The Government of Canada’s website has a good retirement income calculator to get you started. Keep in mind that this doesn’t yet reflect the upcoming enhancements to the CPP, which will lead to greater benefits and higher contributions, starting in 2019. If you’re approaching or over the age of 65, check your eligibility for the Canada Pension Plan (CPP), Guaranteed Income Supplement (GIS), and Old Age Security (OAS). You’ll also want to look into your workplace pension plan if applicable.
You need to know not only how much income to expect, but how you’ll use it. Make sure you’re approaching retirement with a well thought-out budget. It’s a good idea to “practice being retired” by trying to live on this budget for a couple of years prior to leaving the workforce. This will allow you to see how realistic your plans are and give you insight into any budgeting changes that you may need to make. After this, you may find that you need to push your retirement date back a couple years, but you’ll have more reassurance going into it.
The decision of when to retire isn’t purely financial, of course, so you’ll want to weigh in factors such as your health and family.

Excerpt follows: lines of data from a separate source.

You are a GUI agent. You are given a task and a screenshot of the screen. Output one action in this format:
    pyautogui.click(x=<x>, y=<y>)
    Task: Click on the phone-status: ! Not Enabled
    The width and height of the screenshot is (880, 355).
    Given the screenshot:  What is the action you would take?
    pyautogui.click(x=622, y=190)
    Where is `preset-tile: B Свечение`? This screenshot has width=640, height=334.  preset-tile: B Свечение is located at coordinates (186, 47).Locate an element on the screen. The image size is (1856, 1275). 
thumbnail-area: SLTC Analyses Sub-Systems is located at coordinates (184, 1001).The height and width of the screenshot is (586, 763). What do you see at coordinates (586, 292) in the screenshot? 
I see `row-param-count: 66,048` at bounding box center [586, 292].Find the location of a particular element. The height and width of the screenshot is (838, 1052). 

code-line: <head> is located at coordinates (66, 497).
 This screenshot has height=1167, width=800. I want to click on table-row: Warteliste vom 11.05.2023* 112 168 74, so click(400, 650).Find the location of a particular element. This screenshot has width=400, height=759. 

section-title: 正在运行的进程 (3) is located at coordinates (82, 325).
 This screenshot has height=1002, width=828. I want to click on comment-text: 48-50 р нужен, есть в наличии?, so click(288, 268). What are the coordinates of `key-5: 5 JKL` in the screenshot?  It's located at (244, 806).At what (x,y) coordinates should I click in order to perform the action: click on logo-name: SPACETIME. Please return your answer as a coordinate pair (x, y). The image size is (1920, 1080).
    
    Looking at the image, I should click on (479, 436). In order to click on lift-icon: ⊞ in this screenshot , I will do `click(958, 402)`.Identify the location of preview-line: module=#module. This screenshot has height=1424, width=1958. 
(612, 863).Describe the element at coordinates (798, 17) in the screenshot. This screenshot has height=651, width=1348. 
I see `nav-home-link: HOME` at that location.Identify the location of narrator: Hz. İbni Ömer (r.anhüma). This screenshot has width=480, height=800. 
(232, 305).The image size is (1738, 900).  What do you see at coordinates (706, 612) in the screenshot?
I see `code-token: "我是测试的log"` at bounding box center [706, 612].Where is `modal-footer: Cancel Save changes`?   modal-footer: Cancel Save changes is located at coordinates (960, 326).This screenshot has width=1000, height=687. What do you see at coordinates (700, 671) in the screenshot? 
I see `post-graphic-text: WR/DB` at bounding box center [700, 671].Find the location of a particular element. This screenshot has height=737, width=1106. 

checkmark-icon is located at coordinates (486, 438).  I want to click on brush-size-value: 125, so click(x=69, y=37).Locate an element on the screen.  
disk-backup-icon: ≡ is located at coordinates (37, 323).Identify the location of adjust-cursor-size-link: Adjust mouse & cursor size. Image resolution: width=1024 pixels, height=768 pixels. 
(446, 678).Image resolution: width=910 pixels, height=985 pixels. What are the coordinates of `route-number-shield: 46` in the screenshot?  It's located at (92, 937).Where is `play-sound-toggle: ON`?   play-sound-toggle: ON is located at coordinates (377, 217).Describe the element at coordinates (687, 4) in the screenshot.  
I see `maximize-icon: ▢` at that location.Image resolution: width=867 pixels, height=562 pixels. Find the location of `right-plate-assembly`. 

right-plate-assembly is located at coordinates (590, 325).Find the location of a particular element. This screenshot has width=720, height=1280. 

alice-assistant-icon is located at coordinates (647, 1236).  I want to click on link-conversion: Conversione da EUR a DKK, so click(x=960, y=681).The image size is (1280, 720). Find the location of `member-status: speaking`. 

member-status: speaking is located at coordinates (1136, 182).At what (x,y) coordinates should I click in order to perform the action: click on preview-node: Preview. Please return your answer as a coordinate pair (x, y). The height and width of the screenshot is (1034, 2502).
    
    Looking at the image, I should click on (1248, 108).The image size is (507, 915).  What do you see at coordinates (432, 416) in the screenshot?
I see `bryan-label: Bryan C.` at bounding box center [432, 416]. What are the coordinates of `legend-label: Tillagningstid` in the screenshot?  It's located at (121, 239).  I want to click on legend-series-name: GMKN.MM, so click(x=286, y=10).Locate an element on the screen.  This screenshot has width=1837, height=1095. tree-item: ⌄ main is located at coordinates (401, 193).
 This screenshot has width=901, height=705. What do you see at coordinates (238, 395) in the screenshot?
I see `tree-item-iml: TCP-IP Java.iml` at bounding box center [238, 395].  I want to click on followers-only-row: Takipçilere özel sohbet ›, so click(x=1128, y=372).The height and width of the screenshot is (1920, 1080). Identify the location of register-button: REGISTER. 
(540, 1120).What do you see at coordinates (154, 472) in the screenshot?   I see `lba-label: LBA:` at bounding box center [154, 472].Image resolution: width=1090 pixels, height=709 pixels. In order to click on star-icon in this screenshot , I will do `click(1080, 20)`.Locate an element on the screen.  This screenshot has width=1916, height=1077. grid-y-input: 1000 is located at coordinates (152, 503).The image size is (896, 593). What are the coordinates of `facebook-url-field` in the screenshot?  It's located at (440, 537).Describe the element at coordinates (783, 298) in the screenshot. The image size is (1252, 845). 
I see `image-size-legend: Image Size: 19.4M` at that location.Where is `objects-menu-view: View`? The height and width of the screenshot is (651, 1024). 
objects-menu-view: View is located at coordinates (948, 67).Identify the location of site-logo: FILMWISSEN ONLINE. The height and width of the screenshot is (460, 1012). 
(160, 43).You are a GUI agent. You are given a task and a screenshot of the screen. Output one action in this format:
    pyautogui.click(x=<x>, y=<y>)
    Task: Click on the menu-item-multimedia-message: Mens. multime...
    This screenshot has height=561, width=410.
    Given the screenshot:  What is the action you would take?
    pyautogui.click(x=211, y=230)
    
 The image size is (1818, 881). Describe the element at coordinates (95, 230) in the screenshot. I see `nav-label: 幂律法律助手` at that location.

If you’re among the last of your friends still working, you may want to consider why that is—are you working because your finances demand it or is there another reason? Now is a good time to be honest with yourself. And if your work is affecting your health, then that’s definitely a matter for concern.
Like many people these days, you decide that rather than simply retiring outright, you’ll ease into retirement by switching to part-time hours or finding contract work.